[Rows of pointing data]
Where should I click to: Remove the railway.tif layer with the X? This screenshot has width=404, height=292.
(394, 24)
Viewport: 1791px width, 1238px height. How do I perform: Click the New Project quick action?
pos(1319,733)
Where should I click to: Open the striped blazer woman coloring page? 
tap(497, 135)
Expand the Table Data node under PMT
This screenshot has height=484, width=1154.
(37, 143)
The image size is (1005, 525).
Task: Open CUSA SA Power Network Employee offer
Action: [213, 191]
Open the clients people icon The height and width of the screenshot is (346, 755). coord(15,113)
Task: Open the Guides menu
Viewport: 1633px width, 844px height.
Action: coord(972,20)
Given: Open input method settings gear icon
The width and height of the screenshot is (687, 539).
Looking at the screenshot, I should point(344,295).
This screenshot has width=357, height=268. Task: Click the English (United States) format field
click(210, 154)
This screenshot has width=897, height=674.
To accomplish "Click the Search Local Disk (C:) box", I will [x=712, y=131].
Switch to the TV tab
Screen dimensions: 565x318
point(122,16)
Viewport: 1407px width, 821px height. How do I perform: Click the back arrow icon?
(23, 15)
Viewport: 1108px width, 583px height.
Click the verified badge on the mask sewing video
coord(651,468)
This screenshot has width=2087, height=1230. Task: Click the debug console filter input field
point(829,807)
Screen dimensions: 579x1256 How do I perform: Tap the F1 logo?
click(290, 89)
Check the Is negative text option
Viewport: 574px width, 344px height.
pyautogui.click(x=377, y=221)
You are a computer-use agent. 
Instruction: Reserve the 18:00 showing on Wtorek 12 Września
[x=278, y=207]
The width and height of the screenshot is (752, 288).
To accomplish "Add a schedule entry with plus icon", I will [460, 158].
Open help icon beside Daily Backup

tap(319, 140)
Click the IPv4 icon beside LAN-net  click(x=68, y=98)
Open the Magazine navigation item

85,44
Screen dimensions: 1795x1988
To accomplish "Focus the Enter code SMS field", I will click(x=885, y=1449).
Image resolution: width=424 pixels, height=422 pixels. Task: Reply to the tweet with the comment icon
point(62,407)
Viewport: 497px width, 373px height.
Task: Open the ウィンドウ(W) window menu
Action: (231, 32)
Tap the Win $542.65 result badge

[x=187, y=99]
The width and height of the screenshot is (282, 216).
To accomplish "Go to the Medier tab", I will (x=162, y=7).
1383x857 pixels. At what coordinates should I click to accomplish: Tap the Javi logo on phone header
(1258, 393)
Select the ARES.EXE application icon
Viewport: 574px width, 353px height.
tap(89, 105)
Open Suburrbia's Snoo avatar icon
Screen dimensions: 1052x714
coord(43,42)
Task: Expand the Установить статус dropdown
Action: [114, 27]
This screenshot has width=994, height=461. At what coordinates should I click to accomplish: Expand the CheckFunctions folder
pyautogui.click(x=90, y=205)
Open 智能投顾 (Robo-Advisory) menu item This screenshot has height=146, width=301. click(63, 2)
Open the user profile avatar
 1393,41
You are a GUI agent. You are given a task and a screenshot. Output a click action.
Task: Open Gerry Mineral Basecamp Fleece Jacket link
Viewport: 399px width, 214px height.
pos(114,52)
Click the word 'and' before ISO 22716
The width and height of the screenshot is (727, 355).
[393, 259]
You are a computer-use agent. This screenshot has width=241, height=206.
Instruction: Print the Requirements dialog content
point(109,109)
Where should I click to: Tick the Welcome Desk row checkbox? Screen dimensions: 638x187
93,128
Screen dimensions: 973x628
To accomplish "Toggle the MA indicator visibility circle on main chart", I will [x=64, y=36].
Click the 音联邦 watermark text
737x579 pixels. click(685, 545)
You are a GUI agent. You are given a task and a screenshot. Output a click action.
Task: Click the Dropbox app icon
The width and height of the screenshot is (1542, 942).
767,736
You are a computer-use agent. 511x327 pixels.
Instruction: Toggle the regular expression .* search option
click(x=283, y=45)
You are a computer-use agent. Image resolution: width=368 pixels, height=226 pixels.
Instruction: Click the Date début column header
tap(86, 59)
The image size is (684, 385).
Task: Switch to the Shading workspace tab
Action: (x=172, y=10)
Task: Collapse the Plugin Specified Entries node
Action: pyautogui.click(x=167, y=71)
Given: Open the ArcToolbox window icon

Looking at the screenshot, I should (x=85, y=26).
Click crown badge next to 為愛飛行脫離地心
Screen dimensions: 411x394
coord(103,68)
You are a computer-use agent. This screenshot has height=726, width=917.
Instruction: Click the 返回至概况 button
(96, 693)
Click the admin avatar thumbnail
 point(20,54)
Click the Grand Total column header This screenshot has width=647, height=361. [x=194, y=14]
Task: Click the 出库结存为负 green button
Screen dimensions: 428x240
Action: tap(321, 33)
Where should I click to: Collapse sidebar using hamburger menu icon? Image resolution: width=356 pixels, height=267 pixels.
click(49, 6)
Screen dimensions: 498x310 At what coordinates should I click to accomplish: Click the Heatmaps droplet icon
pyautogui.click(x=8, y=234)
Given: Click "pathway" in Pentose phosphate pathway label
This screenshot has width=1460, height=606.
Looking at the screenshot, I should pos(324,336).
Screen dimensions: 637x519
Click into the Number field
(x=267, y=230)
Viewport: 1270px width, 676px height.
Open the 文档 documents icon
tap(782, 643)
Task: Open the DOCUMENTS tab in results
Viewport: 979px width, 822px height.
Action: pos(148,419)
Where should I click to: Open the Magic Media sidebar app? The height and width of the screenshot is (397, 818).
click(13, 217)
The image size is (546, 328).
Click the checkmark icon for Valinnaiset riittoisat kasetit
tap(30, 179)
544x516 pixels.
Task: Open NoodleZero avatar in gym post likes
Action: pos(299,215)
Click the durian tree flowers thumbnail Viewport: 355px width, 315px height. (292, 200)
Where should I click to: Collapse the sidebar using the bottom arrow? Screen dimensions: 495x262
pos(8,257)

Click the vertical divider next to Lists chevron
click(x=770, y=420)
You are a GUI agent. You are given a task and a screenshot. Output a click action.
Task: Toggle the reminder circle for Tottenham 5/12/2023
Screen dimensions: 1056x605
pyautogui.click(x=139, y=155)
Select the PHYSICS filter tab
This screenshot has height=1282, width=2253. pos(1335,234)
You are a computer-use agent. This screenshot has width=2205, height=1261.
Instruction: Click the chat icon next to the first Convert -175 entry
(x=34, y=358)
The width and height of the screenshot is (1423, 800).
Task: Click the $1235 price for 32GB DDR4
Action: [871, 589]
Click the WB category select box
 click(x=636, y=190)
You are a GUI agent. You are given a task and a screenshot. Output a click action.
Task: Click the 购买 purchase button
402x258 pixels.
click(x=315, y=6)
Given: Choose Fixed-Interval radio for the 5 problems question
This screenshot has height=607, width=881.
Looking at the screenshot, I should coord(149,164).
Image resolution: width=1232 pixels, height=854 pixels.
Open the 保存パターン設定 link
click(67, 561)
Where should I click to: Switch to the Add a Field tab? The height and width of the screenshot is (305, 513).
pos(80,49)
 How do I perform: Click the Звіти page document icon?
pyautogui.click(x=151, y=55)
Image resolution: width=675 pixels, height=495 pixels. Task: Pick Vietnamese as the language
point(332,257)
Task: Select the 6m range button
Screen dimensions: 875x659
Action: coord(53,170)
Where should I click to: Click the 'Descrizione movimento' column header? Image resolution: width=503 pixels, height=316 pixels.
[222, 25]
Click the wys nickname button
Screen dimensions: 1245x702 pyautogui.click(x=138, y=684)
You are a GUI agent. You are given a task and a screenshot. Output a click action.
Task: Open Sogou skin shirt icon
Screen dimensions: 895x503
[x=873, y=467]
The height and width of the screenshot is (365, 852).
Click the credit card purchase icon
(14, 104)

REQUIREMENTS:
Rewrite the lines from the line with "Click the Grand" through the line with "(x=267, y=230)", swapping "Screen dimensions" for "Screen size" and leaving everything else unchanged.

RIGHT ANSWER:
Click the Grand Total column header This screenshot has width=647, height=361. [x=194, y=14]
Task: Click the 出库结存为负 green button
Screen size: 428x240
Action: tap(321, 33)
Where should I click to: Collapse sidebar using hamburger menu icon? Image resolution: width=356 pixels, height=267 pixels.
click(49, 6)
Screen size: 498x310 At what coordinates should I click to accomplish: Click the Heatmaps droplet icon
pyautogui.click(x=8, y=234)
Given: Click "pathway" in Pentose phosphate pathway label
This screenshot has width=1460, height=606.
Looking at the screenshot, I should pos(324,336).
Screen size: 637x519
Click into the Number field
(x=267, y=230)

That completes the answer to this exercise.